Garland was educated at Princeton University (BA) and Cornell Univ. (PhD), in the field of condensed matter physics, and was an N.S.F Postdoctoral Fellow at the University of Cambridge. He has written more than 100 research papers, and is the author of Saving Alma Mater: A Rescue Plan for America's Public Universities, in which he advances changes in public university funding. He is now a Miami University President Emeritus.
From 1970 to 1996 Garland taught at The Ohio State University as a physics professor. He became Ohio State’s Graduate and Research Studies acting Vice President, Materials Research Laboratory director, Department of Physics chairperson, dean of the College of Mathematical and Physical Sciences, and its dean of Arts and Sciences.
In 1991, Garland wrote a booklet on the art of presenting research at physics conferences.

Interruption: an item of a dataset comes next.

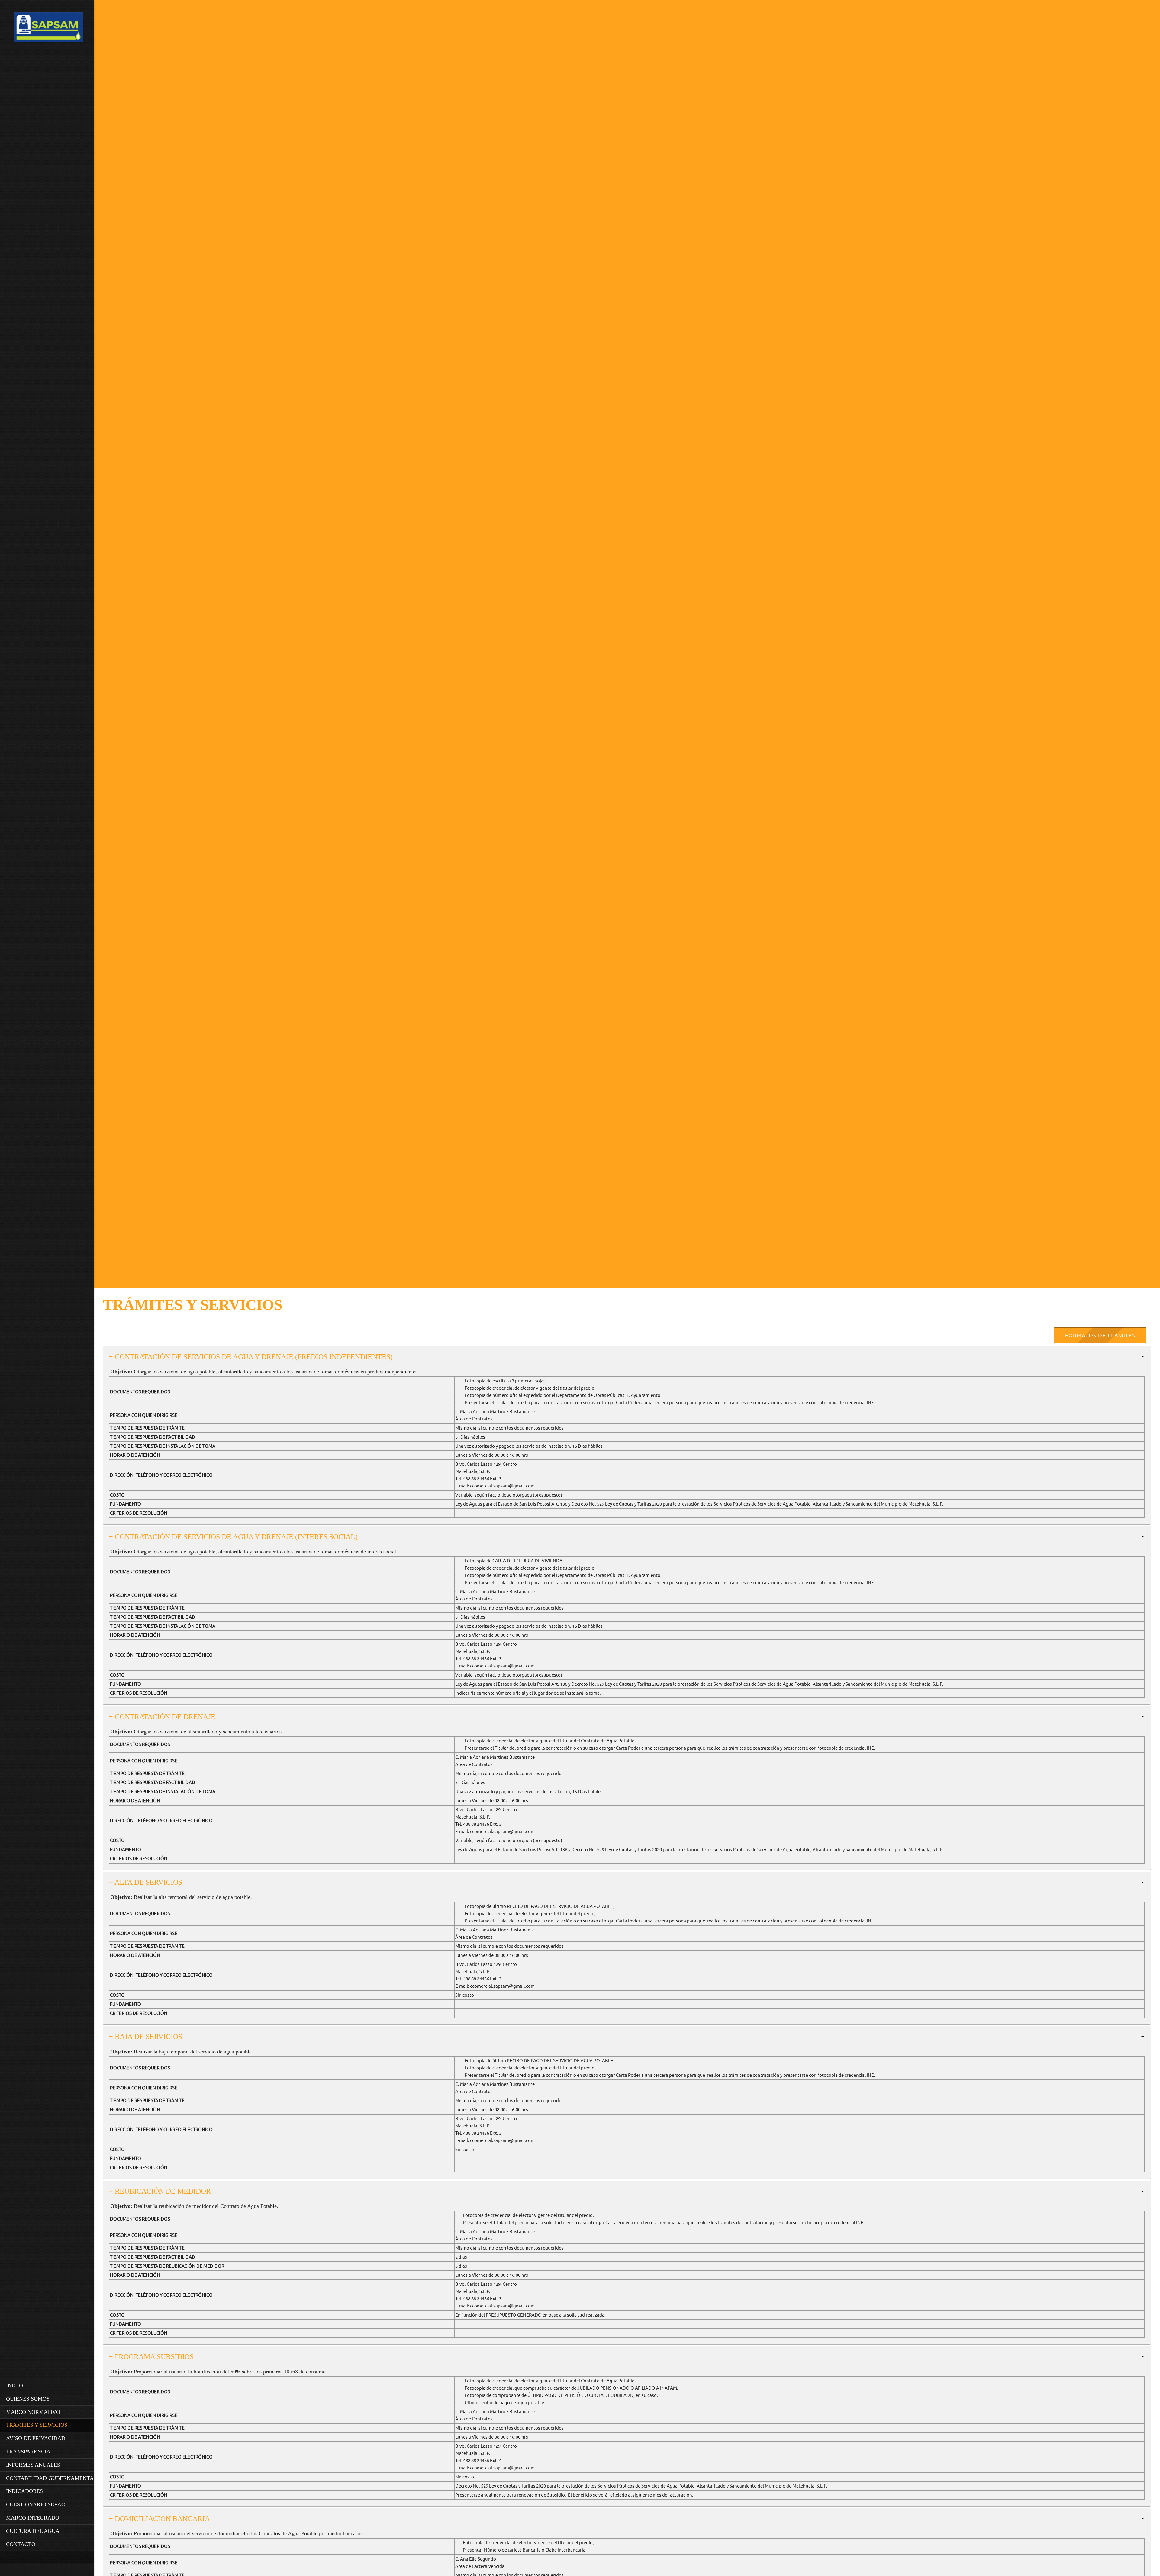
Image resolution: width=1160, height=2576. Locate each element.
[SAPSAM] (48, 29)
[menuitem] (48, 2385)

Garland became the President of Miami University in 1996. In 2002, his stated aim was to make Miami the "First in 2009", the University’s bicentennial year. To achieve this status, he developed a strategy to raise intellectual quality and apply quantitative benchmarking and best practice, and led Miami in a significant capital improvement and construction program. Endowments doubled, and student applications increased by sixty percent.
He equalized in-state and out-of-state tuition fees and provided scholarships for Ohio students based on need. In 2004, Miami became the first Ohio public university to offer students domestic partner benefits, while Garland publicly criticized the Ohio Issue 1 amendment to the State Constitution that defined the status of non-marriage relationships.